John, I should have gone a little more into detail in my first post. I got the DeLeon as a turn-on-and-go alternative to my Bandido II. I'd never give up my Bandido, but there are times I'd rather just turn on a machine a start hunting. Plus, I wanted to try a machine with target I.D. again. I bought a Whites Spectrum back in the early to mid 1990s and found myself relying on the machine's computerized TID more than my own ears. I took it back and traded it on a Bandido II and haven't looked back. It was just too much involved fooling with that computerized detector with it's reprogramable application.

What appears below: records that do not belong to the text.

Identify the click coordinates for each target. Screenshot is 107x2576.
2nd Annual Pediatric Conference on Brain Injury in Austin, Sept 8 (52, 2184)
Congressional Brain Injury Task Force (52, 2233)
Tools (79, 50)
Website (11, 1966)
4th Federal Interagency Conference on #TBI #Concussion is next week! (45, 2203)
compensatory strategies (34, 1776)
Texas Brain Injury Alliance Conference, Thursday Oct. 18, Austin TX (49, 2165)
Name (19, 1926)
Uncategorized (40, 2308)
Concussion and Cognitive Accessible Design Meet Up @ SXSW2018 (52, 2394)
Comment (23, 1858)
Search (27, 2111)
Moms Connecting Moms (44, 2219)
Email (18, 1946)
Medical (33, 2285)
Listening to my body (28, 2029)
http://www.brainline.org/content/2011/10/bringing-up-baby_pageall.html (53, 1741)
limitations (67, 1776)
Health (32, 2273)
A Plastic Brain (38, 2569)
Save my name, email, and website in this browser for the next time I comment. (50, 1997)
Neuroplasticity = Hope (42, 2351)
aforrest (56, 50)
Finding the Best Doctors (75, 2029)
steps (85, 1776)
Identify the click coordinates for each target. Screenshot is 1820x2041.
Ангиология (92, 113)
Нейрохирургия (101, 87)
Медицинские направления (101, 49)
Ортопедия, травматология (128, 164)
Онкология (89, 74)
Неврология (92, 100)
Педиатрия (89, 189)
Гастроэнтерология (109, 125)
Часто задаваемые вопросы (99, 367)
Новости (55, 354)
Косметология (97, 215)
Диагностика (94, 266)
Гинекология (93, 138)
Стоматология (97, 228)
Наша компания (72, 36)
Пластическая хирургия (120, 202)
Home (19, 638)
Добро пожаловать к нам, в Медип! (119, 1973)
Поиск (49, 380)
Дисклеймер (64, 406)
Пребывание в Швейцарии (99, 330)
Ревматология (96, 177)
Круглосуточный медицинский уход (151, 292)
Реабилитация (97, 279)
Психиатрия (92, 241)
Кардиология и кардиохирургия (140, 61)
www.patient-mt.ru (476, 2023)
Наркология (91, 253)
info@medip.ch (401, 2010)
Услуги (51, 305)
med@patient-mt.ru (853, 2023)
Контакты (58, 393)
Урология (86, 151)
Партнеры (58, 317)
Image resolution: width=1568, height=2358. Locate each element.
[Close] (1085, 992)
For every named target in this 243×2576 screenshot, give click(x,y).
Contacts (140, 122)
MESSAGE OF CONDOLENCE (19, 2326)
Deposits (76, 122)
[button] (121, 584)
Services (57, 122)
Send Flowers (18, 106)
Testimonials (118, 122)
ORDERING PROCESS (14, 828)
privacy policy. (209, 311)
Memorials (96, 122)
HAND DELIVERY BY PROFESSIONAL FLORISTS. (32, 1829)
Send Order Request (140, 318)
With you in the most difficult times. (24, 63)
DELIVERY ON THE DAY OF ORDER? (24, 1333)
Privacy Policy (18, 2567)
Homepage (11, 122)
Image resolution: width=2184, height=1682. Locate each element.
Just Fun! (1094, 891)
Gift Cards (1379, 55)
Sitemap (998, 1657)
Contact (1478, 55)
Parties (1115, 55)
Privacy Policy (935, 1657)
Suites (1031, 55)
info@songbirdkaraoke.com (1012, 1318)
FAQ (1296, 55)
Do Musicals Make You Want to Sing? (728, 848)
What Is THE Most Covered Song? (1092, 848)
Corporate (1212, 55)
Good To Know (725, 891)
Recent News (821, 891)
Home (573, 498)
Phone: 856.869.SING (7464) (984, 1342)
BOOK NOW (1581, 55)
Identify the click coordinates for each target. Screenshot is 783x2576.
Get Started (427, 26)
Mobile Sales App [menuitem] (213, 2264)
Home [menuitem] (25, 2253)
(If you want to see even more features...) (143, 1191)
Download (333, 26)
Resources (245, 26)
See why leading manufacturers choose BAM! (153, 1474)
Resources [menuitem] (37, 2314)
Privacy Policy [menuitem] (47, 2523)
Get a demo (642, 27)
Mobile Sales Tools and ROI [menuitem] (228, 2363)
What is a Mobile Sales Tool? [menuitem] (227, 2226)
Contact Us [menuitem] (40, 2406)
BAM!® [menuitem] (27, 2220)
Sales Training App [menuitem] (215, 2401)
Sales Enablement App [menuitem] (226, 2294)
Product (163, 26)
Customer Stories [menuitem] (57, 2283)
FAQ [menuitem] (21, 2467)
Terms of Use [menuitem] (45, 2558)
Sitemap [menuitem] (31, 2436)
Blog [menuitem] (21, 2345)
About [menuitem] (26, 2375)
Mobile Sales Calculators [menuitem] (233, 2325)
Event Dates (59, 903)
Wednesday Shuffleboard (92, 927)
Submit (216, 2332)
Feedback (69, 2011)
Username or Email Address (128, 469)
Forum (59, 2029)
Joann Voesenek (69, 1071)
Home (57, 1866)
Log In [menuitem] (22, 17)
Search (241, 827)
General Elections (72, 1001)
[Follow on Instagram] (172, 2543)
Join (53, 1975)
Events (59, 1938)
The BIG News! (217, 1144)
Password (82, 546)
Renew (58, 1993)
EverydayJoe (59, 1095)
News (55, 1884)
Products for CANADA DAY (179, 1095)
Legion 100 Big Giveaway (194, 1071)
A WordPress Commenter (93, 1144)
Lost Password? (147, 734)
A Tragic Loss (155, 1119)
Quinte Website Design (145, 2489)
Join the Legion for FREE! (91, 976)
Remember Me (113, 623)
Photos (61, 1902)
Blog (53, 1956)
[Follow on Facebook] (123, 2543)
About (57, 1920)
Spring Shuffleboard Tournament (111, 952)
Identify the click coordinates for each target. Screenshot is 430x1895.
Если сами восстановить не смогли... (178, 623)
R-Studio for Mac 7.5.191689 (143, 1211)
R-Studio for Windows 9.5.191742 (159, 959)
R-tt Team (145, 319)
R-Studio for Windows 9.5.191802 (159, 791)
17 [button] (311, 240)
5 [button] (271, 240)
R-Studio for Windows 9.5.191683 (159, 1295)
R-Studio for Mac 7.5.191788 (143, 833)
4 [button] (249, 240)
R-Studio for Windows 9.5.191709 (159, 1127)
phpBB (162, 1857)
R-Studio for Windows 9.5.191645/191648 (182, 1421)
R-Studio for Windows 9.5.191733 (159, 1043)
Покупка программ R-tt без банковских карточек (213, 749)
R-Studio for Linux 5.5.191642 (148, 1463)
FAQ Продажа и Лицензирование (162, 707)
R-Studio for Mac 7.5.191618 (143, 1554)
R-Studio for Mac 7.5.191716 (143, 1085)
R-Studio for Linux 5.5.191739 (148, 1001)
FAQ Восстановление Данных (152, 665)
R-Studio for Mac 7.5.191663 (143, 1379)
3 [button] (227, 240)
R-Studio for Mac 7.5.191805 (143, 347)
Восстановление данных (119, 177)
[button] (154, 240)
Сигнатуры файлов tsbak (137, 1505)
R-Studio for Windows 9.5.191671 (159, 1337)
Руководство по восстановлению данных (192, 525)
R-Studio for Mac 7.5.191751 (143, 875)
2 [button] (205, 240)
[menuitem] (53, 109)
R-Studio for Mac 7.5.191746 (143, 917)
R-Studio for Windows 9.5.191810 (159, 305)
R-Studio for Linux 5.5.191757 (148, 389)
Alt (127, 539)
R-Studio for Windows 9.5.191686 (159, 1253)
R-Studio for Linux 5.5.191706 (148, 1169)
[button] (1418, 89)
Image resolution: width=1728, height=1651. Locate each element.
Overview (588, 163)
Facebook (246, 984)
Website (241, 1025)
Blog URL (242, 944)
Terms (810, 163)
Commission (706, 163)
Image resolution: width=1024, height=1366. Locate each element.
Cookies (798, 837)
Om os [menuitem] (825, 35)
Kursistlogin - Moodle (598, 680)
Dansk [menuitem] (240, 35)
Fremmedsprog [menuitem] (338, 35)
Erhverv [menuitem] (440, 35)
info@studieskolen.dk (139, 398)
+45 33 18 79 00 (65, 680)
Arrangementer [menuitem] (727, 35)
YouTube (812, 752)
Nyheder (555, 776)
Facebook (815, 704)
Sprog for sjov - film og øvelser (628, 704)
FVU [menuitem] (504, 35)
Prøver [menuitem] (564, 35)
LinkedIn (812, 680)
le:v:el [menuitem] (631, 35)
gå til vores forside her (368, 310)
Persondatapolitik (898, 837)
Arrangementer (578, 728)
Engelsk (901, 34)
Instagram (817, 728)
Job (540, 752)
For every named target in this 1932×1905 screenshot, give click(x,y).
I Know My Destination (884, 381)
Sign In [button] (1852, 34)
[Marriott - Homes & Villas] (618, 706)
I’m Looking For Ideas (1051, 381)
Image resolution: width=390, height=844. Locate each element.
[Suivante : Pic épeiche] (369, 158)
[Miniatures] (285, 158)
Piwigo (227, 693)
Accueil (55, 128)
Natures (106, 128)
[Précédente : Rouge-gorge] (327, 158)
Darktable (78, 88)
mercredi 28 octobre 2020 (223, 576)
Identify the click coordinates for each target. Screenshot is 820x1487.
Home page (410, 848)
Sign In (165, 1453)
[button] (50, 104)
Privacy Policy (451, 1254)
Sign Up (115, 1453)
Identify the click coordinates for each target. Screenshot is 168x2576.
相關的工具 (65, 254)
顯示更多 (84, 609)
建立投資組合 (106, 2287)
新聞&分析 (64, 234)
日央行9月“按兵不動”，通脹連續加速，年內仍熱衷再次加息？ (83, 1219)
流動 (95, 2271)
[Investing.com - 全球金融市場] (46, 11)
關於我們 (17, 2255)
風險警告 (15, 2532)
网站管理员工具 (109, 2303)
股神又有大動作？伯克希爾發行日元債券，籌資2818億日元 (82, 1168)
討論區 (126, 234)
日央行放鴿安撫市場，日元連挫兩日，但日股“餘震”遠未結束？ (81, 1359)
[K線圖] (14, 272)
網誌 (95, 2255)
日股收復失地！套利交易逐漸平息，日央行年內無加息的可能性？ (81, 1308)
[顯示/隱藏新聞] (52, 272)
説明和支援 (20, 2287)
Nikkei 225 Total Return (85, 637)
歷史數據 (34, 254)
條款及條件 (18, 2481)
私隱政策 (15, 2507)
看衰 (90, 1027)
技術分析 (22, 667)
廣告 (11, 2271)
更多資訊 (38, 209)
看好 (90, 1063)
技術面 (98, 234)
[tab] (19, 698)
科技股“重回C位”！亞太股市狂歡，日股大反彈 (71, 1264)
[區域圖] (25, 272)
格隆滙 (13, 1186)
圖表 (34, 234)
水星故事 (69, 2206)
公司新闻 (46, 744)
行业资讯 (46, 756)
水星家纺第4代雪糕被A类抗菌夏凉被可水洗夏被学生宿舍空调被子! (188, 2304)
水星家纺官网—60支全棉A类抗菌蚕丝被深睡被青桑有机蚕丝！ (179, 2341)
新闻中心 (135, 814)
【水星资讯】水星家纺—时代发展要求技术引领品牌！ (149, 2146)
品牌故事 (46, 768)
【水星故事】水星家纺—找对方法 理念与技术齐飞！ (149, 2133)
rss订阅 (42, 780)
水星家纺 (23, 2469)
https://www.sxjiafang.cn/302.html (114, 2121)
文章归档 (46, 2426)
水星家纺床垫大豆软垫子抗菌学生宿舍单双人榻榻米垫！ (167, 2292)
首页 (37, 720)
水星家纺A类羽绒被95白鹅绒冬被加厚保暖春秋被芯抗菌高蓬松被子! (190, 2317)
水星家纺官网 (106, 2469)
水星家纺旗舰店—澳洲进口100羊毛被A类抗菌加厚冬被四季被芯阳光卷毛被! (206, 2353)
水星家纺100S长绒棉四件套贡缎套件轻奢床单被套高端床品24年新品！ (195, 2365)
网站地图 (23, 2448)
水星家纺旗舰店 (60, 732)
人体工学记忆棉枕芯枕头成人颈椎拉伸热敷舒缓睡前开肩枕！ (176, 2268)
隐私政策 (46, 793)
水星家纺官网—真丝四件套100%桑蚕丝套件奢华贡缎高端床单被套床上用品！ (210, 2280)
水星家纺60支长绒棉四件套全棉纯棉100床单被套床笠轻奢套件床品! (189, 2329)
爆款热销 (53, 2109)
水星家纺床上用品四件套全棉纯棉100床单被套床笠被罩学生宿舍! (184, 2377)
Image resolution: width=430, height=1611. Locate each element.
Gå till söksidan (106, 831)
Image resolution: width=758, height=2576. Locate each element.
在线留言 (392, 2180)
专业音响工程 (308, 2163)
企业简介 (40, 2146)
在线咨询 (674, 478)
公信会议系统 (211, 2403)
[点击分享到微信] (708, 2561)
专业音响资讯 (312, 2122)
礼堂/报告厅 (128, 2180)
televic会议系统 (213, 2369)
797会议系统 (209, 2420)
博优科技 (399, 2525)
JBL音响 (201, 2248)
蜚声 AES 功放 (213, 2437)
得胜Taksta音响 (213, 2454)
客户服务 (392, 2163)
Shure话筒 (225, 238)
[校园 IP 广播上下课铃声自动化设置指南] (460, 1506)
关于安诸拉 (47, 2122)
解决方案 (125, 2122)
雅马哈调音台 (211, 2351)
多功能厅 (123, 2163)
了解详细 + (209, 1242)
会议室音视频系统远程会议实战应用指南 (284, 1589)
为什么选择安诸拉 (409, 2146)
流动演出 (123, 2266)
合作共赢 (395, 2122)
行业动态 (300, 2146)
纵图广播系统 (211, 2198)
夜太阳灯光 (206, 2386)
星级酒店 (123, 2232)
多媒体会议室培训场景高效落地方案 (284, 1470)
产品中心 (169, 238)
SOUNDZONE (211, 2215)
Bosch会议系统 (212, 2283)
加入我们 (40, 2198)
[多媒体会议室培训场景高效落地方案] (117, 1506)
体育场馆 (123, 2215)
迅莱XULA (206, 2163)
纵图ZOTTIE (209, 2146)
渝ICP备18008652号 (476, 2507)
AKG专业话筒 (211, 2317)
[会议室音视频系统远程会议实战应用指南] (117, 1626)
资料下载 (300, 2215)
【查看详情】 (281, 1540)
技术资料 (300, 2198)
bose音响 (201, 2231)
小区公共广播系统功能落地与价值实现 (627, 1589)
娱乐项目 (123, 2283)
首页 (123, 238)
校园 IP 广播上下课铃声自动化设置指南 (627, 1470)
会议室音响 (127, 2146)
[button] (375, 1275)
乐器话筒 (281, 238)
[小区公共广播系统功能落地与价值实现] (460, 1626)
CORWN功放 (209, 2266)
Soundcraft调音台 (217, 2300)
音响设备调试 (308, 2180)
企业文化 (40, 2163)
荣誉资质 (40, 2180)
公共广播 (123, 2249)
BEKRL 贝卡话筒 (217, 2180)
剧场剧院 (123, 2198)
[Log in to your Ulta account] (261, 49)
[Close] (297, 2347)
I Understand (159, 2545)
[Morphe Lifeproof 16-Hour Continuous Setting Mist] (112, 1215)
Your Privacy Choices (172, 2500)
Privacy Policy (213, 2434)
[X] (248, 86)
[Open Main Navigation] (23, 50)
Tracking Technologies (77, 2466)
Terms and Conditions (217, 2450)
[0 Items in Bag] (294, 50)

When I read about the DeLeon, when it first came out, it sounded more like a TID machine that worked WITH the operator. So, I bought one and have no regrets. It is a very easy machine to learn to use and just requires some common sense. Throw some test targets onto the ground and see what your particular machine "reads" them at (numerical and post) and see what kind of smear the trash items give. The DeLeon shows posts and smears for each target the coil goes over, whether or not they are discriminated out. As I've written before, I use that fact to help pinpoint a good target in the middle of a nest of poptops by "X-ing" the nest until the good target gives it's bar and number then narrow the "X-ing" until only the goodie is shown. THAT'S where I'll very easily probe and recover. I've learned to swing the detector the same way I do the Bandido, without looking at it, until a good target comes up, then I'll check the TID. With that Spectrum, I spent too much time watching the screen.
I could have gotten a Cortes, but the DeLeon has the same circuitry; just a couple less target bars and a couple of other things that weren't worth the extra money to me.
Since the DeLeon is a 10 kHz machine as are the uMax line of machines, I emailed Tesoro to ask if the "D" could use those coils and the answer they sent back was "Yes". It will use all of the uMax coils.